Vedere «Priscilla», che ha coprodotto con The Apartment del gruppo Fremantle e Zoetrope dei Coppola, l'ha profondamente turbata. «Per i miei genitori era complicato capire l'interesse di Elvis per me, ero al primo anno delle superiori e stavo lì ad ascoltarlo per ore, lui mi raccontava tutto, le sue paure, le speranze, il dolore mai superato per la perdita della madre, io gli davo conforto, anche se avevo solo 14 anni.
Dopo «Elvis» di Baz Luhrmann con Austin Butler e Tom Hanks nei panni del colonnello Parker, «Priscilla» tralascia l'aspetto pubblico della parabola di «The Pelvis» per concentrarsi sul legame privato tra i due ragazzi, visto con gli occhi di lei. Un film femminista? «Un racconto di formazione, volevo mostrare come si costruisce un'identità forte, ma anche il ruolo delle donne in quegli anni, i cliché familiari, e la storia di una ragazzina che diventa donna, cresce all'ombra di una favola d'amore e piano piano prende coscienza di sé. Quando ho letto il libro sono stata colpita dalla franchezza di Priscilla, ho sentito la responsabilità di portare sullo schermo la sua storia». Nei panni della protagonista c'è la giovane Cailee Spaeny: «La vita di Priscilla è emblematica e tocca temi universali, io ho avuto il suo supporto e mi sono lanciata». Elvis è Jacob Elordi, uno degli interpreti di «Euphoria». Come è stato misurarsi con una leggenda? «Non ci ho pensato, mi sono attenuto al libro, ma sono stato colpito dalla forza del loro amore, capace di sfidare il tempo».

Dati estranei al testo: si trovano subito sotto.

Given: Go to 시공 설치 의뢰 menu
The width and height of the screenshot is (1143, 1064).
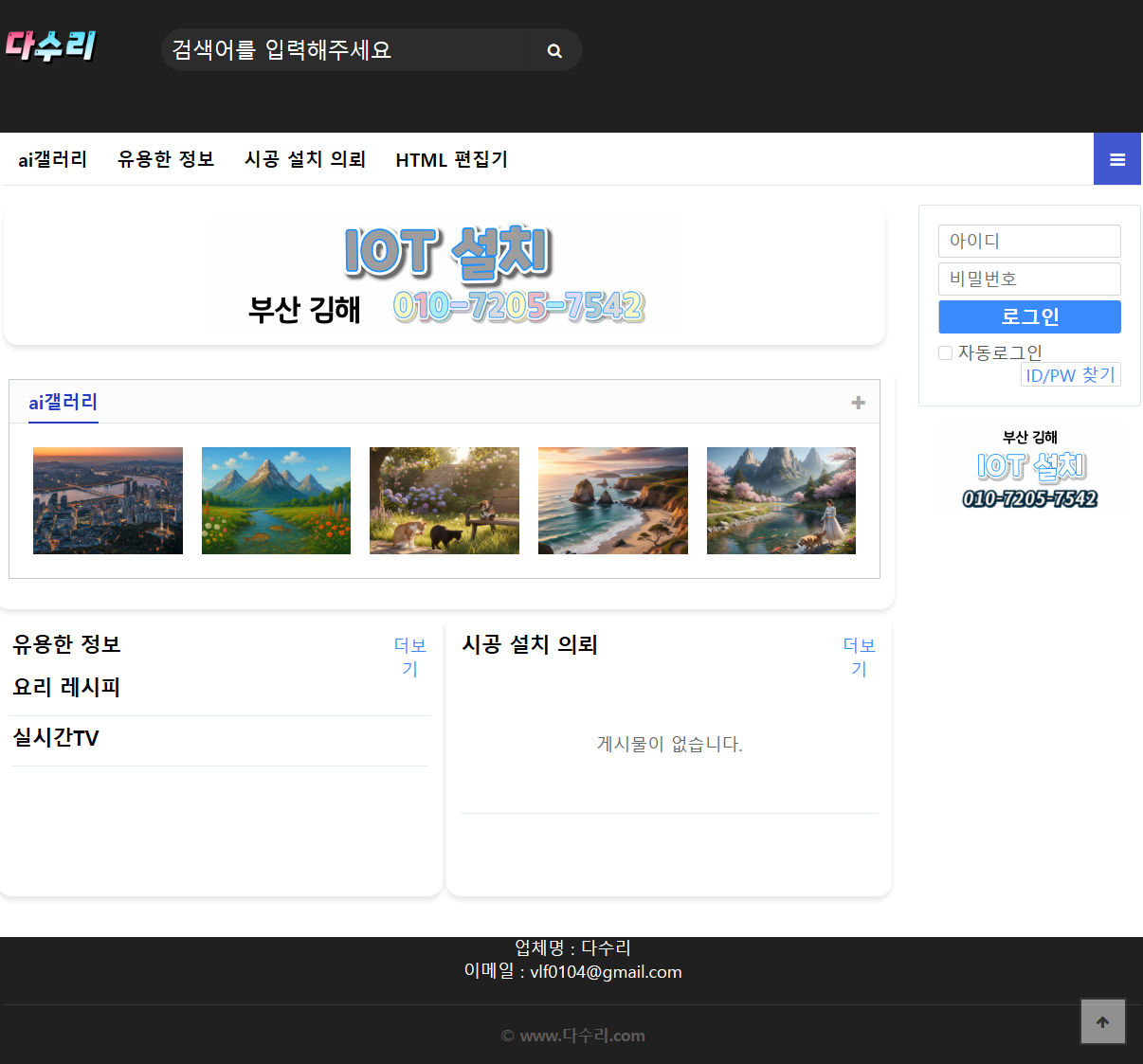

Sofia Coppola racconta di aver lavorato a stretto contatto con Priscilla. Cosa ha scoperto? «Mi sono fatta descrivere i dettagli, il dietro le quinte del loro rapporto, la prima fase in Germania, il desiderio di lui di diventare un attore e la sua frustrazione. Elvis e Priscilla erano una coppia leggendaria, eppure se ne sapeva così poco». Essendo la produzione indipendente, la regista e gli attori hanno potuto partecipare alla Mostra in deroga allo sciopero che blocca Hollywood. Cosa ne pensa Sofia? «Appoggio totalmente la battaglia dei sindacati per il giusto compenso e spero che il problema si risolva presto. Tutti vogliamo tornare a lavorare».

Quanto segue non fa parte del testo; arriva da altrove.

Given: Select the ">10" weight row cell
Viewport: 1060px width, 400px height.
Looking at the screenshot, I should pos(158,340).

Una standing ovation ha accolto l'altro film del concorso, «Evil does not exist» del premio Oscar Hamaguchi Ryusuke («Drive ma car»), una storia sulla necessità di rispettare la natura pena la sopravvivenza del genere umano. E fuori concorso è passato il bel film di Luca Barbareschi «The Penitent», testo di David Mamet e già portato con successo in teatro. Poca gente in conferenza stampa: «Mi sento privilegiato e felice lo stesso, sono a Venezia da produttore con un film diretto da Polanski e uno diretto da me, non mi faccio rovinare il momento».